Answer the following questions using the forum thread on using trucks for ridesharing.
1. What average cost per mile does the opening post report for fuel mileage and maintenance over the last 50k miles?
2. What range does TomTheAnt give for the overall share of income that comes from tips?
3. What EPA highway estimate is quoted for the 2013 Silverado 1500 4WD with the available 5.3-liter V-8?
-- START Given text --
Fuel mileage and maintenance sucks ($0.175/mi average cost over the last 50k miles) though. I wouldn't choose this vehicle if I was doing ride sharing full time. I already have the vehicle, and all it's costs covered with a day job. Uber money gets set aside in a separate account for vacations/toys/hobbies/gifts/etc. I've been driving Thurs-Sun nights catching the bar/event crowds late in the evening. $100-$150/night (gross) for 6-8hrs work that I can start/stop whenever I feel like it has been a nice addition to the checkbook.


----------



## TomTheAnt (Jan 1, 2019)

2kwik4u said:


> around 25-30% of income be based on tips.


Yup. Mine is also in the 30-35% range overall. Some days it's even higher. I don't do bar crowds, though. At least not regularly. Might try again a few times now that college kids are back in town, but early morning airport runs are where it's at for me. And a few hours after work while driving home from the office when ever I happen to go there.


----------



## jhonsbro (Aug 27, 2019)

Truck for Uber some times looks unique idea but i think people can manage to use trucks for part time earning


----------



## Z129 (May 30, 2018)

There is a gentleman who works my local airport in a large pickup truck. I don't know how he is making any profit doing it, but if I were a pax I would prefer to ride in his nice pickup rather than in my nice Prius.


----------



## Coastal_Cruiser (Oct 1, 2018)

Thanx for the replies. I was drooling over this 5-passenger all electric Rivian pickup that is due to hit the market soon, and wondering how viable trucks are 4 ridesharing.

(Yes, that is a slide out kitchen in the lower photo. It's a utilitarian compartment actually. Might be able to store one or two extra pax in there)

https://www.cnbc.com/2019/04/24/photos-rivians-all-electric-pickup-and-suv-coming-in-2020.html


----------



## Dammit Mazzacane (Dec 31, 2015)

Some of the newest trucks do the "4-6-8" trick where they drop cylinders during regular driving.


GENERAL MOTORS PR DEPARTMENT said:


> The mainstream 2013 Silverado 1500 4WD with the available 5.3-liter V-8 has an EPA highway estimate of 21 mpg, matching the estimates for a leading competitor's 4WD model with a more complex, less-proven boosted V-6.
-- END Given text --
-- START Dataset section --
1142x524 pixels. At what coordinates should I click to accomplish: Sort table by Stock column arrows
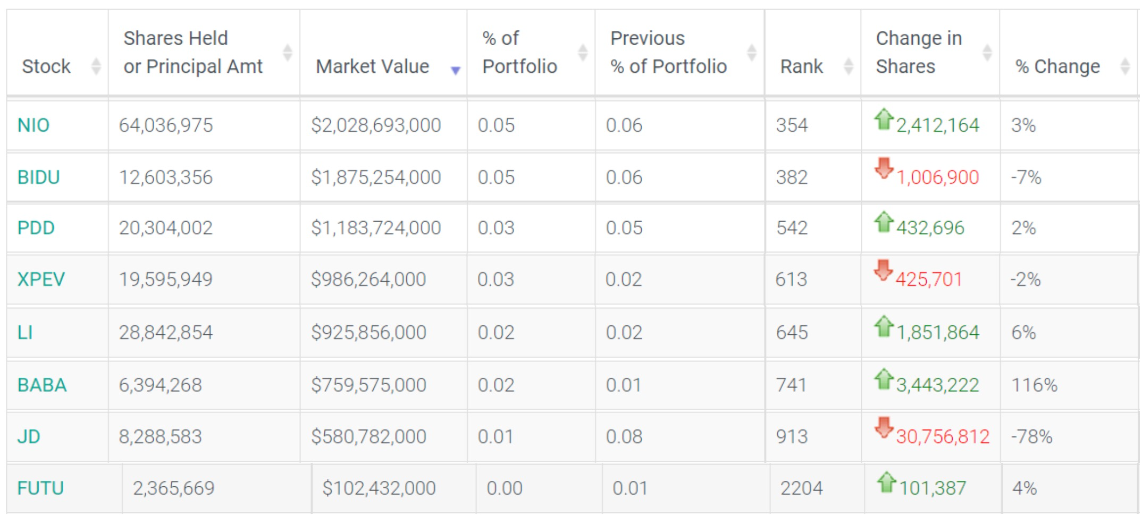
-- END Dataset section --
■ The result
1. $0.175 per mile.
2. 30-35%.
3. 21 mpg.